*Description of the task:* Search the records below for the string "agent" and copy each line where it turns up.

Dataset entries:

============

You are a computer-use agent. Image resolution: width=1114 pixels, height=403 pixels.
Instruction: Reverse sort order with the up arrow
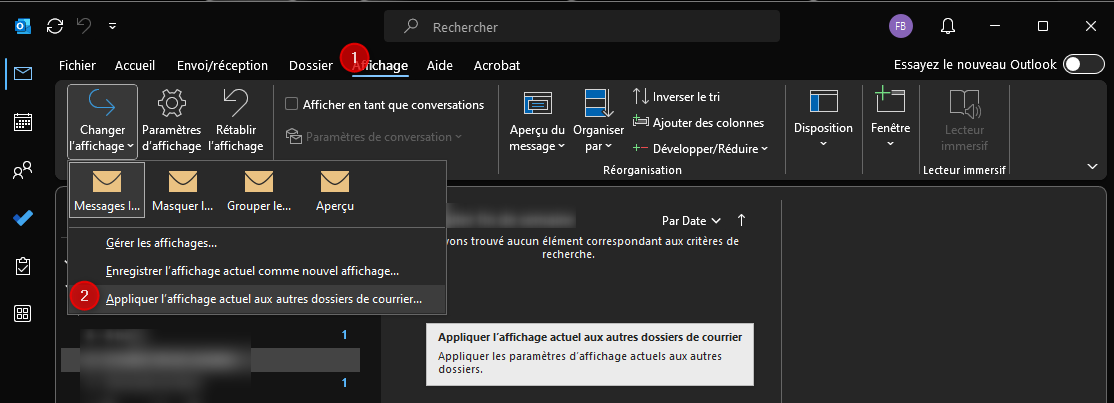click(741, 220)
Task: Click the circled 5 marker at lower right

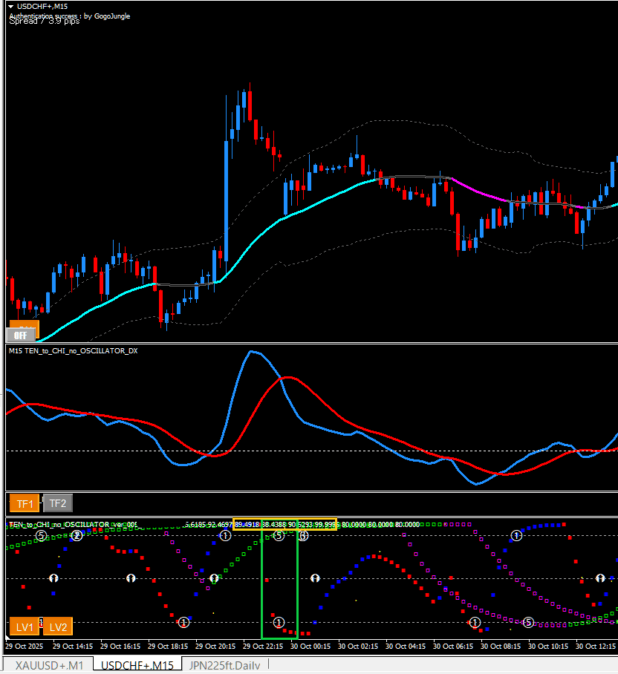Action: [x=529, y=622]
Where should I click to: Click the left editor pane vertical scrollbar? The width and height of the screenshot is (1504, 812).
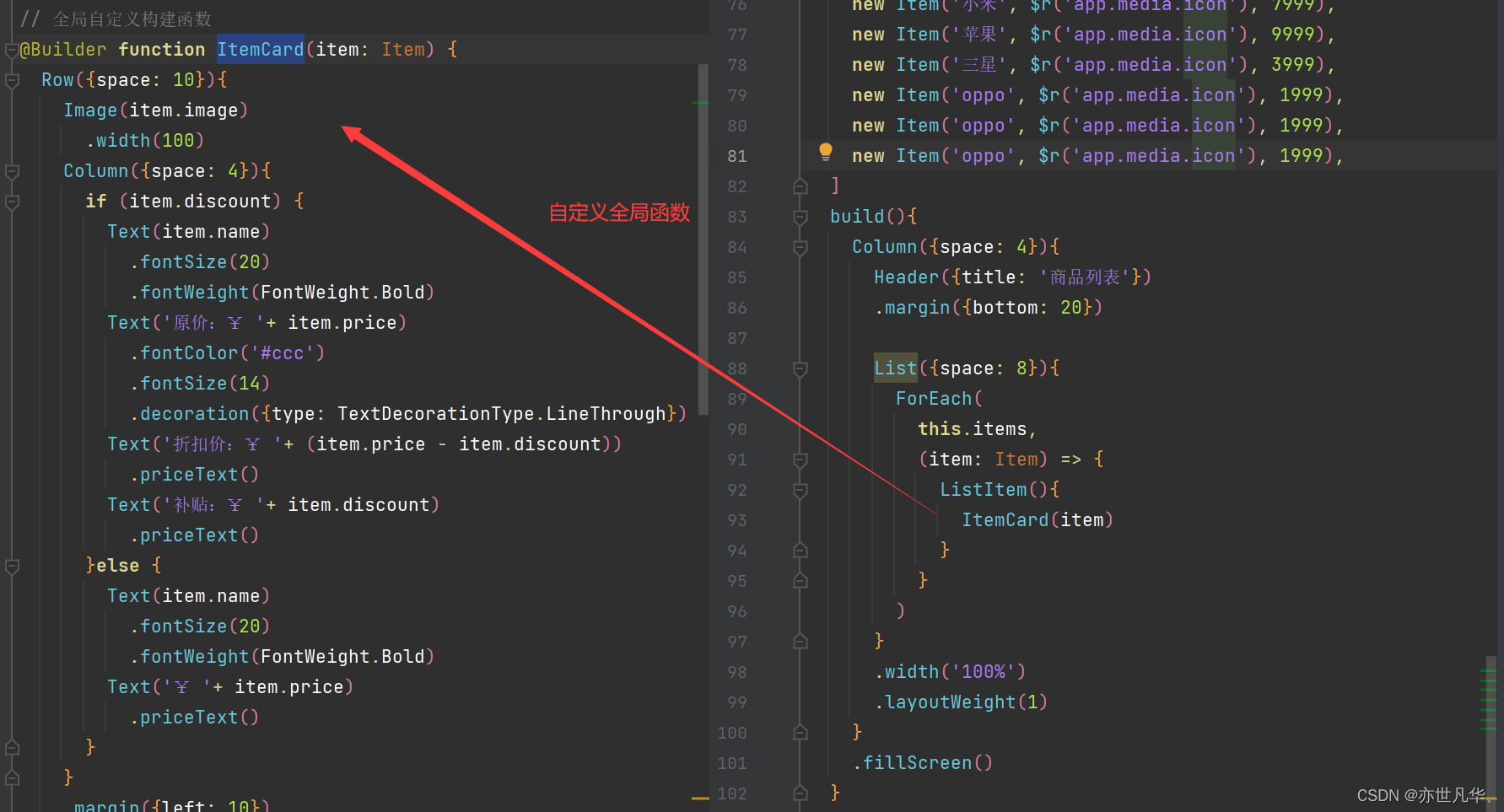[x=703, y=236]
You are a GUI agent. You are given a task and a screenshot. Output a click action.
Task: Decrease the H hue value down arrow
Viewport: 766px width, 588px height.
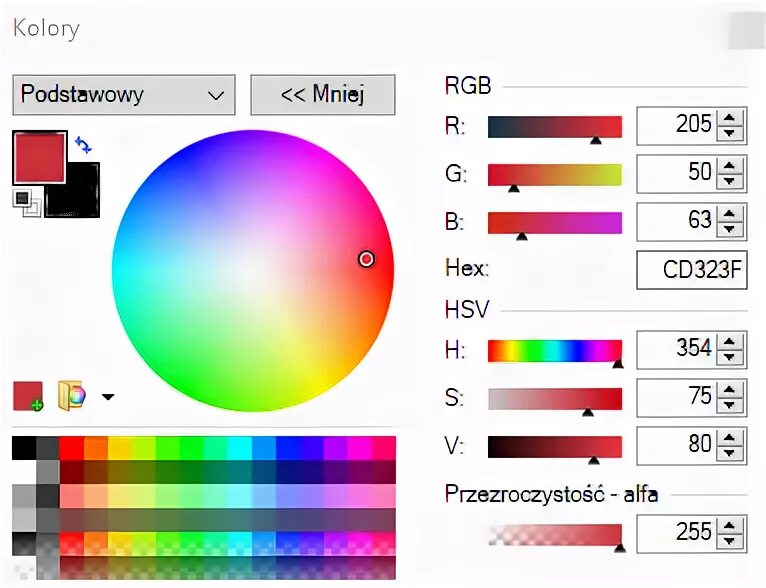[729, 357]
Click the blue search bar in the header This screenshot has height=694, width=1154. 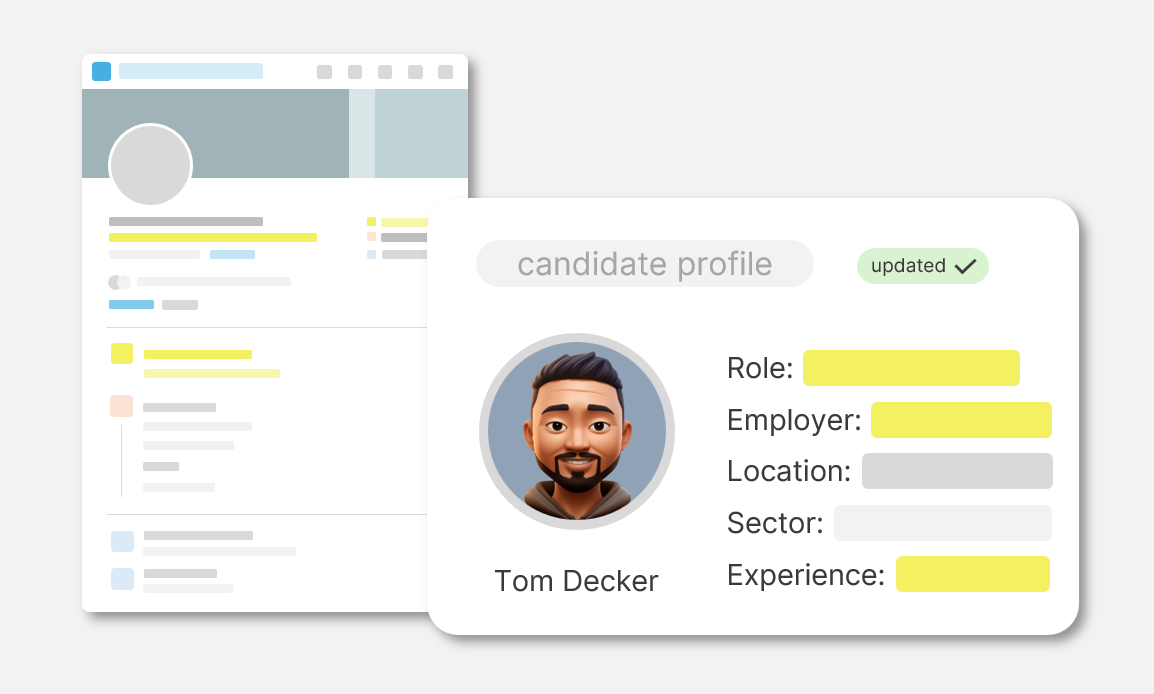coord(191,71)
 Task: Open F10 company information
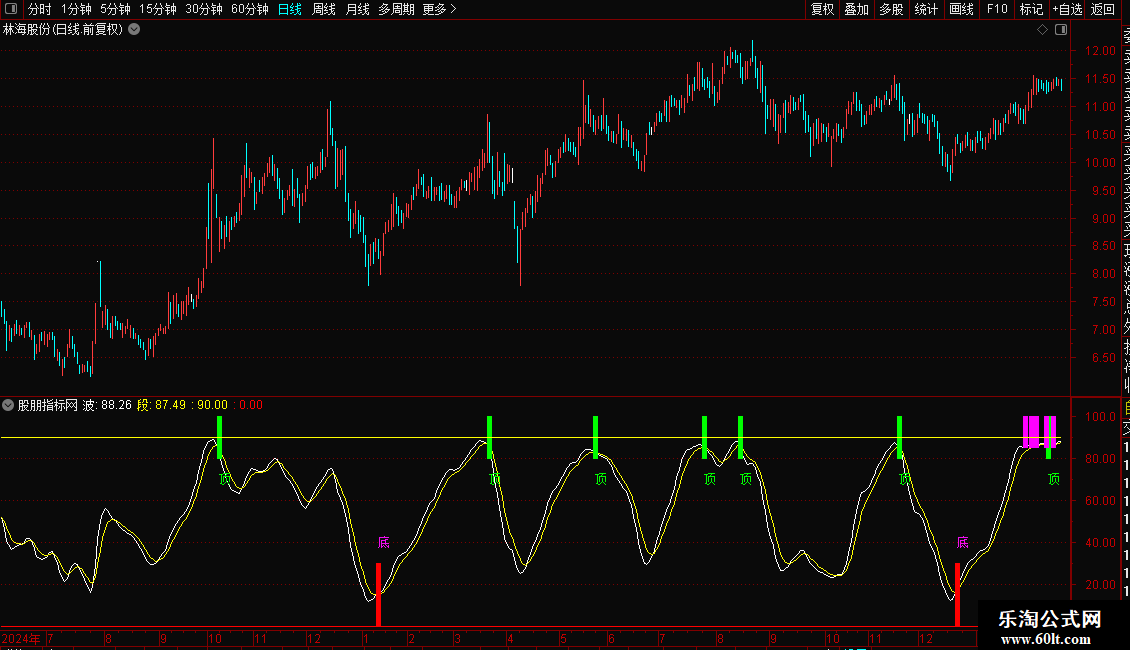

============

*Final answer:*
You are a computer-use agent. Image resolution: width=1114 pixels, height=403 pixels.
You are a GUI agent. You are given a task and a screenshot. Output a click action.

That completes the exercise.